Interview with Victoire de Castellane

Victoire de Castellane talks about her design inspirations and her colourful life as head of design of fine jewellery at Dior and her eclectic background.


Victoire de Castellane is one of the most colourful and exciting jewellery and watch designers working today. As head of design for fine jewellery at Dior, she brings her playful but highly sophisticated style to jewels and watches that all bear her trademark exhuberance and originality. Here is an extract of an interview with Victoire de Castellane to coincide with the launch of the new 'Dear Dior' fine jewellery collection in Paris. I have also added images of her earlier designs to give you an idea of the breadth of her style.

Where did you get your taste for jewellery?

From my grandmother, Sylvia Hennessy. She wore jewels matching her outfits and could change them up to three times a day. She was impeccable, lipstick and nail polish forever on her hands and feet. She was a true vision of loveliness and she was fascinating. She wasn't a grandmother in the classic sense of the term. She was a bit like a Hollywood heroine. She was a close friend of Barbara Hutton, the American millionairess married to Cary Grant, who wore emerald tiaras during the day and lived in a Palace in Tangiers. She lived in a totally eccentric world peopled with a mix of writers, Hollywood stars and fashion designers (including Christian Dior). This was the real jet set.

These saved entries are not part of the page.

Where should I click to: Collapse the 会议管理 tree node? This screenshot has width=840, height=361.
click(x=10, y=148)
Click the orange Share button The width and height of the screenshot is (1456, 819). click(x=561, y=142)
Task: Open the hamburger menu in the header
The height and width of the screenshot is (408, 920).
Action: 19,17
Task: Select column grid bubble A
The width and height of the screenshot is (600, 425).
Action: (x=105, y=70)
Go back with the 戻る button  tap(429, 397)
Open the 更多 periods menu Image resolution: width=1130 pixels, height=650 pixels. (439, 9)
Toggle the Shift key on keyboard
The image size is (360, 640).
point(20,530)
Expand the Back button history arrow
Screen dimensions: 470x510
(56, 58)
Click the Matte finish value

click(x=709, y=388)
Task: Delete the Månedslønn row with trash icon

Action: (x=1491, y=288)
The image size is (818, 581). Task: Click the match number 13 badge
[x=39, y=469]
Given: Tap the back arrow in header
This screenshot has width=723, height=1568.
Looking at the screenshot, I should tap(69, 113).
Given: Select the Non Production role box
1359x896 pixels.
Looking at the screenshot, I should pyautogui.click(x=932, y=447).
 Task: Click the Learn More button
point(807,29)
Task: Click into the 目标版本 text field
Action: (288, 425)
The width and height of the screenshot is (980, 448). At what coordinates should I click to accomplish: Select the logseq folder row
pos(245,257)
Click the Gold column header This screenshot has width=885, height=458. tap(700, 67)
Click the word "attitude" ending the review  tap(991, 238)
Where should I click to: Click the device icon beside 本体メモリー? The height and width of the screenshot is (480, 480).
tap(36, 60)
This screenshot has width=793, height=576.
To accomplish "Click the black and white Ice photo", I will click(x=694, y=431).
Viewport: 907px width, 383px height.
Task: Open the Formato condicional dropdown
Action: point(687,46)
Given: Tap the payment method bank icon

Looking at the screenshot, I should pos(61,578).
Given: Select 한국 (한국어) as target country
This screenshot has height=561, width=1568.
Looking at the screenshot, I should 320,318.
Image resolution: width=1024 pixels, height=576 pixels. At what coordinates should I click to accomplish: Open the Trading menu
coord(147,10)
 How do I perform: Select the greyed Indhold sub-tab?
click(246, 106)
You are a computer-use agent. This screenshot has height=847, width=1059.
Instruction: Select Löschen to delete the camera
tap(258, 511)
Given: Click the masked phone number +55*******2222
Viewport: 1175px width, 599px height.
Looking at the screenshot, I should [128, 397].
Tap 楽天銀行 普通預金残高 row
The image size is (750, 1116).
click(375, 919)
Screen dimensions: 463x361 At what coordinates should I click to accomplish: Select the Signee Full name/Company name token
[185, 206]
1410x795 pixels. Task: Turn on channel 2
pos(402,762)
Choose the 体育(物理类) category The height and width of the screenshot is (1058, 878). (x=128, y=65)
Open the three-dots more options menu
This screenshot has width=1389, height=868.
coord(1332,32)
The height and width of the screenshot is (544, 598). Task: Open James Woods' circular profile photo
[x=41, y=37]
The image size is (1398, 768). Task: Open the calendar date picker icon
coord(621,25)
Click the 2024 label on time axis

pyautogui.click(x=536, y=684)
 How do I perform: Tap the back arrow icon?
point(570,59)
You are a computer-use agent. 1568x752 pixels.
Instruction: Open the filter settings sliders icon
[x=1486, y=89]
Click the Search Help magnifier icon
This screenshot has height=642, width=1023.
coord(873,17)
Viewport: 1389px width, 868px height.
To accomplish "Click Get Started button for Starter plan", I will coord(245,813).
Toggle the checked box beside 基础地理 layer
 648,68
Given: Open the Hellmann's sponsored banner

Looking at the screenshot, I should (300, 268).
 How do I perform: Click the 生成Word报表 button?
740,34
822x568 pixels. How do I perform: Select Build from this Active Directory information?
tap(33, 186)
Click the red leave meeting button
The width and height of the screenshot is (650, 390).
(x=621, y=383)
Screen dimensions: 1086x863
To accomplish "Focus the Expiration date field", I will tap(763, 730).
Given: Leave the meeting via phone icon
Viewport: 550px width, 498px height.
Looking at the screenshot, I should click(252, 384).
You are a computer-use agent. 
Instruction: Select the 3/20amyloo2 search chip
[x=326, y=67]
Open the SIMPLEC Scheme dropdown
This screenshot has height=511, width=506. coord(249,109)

When, for the first time, and how did this translate?

At the age of 5, I dismantled a pair of earrings that my mother had offered me because I liked them better like that. At 12, I had my religious medals, which were on a charm bracelet made "with love" by my mother, smelted down so that I could make my own ring.

Where did you get your fascination for volume and disproportionate jewels?

Once again, this comes from my childhood while I was looking at the jewels worn by my paternal grandmother Sylvia Hennessy. Through the eyes of a child, her stones, mounted in a very classic manner, seemed enormous to me. This disproportion is also found in haute couture where ball gowns can need up to five hundred metres of silk. The equivalent in jewellery is an eighty carat stone. When I updated the taste for cocktails rings, people thought I was crazy!

What is it about women that inspires you?

Women have fascinated me since I was little and continue to do so. They are my heroines. I am obsessed by the female body and I love pinups as mush as coquettish old ladies. I adore the glamour, the Hollywood style artifice, Marilyn and Liz Taylor in Cleopatra.I look at them, young or old, generous and beautiful or less so, masculine or very feminine; I find them very inspiring. I love their voices, their way of walking, their heels, their jewellery and their gestures. I make jewels that are their friends; that protect them. Women can hand them down to their daughters which makes them eternal.

When I wear a piece of jewellery that my great- great grandmother wore, I feel her presence. She continues to live through me. In four thousand years, if an asteroid has not wiped out the earth, jewellery will still be here! It's a bit of eternity. I would like my jewels to give women the power of escaping from reality. It must also allow them to be free because if a women needs to run away she can take them with her.

How is a collection born?

Always in the same way: I have the image of the finished jewel in my head, I make a quick sketch on a Post-it, I talk about it with my studio who, at the end of this make a gouache drawing (drawing in the real dimensions of the jewel, often from various angles). We submit this design to the ateliers based in Paris. Then follow many comings and goings between the atelier and myself, so that each stage - from the green wax for casting to the setting or polishing - complies with the image that I had of the jewel.

Is it the story or the stone that is at the origin of your creations?

Except for the "Coffret de Victoire", for which I start from a material, I always start from a story. When I arrived at Dior, I wanted to develop the House themes: Christian Dior's garden at Milly-la-Forêt, the couture and the eccentric grand balls.

Where do these stories come from?

From everywhere: art, exhibitions, films, photography, the street, the female world, love, sexuality, psychoanalysis, life itself... The jewels I create are like characters to whom I give names.

What is your favourite stone?

The opal. Because of its fires, it seems to be alive. Like Monet'sWater Lilies,it possesses every colour as if a genie was living inside it.

Have you always designed jewellery?

Yes, even when I was at Chanel, where for fourteen years I designed the costume jewellery. At lunchtime I used to go and buy antique jewellery that I customized. I was never really satisfied because I never found the jewels big enough. So I had a very big ring made for me in a small Parisian atelier... and that's where it all began...

Who are your favourite jewellers?

Lalique for his interpretation of women, Boivin, Belperron.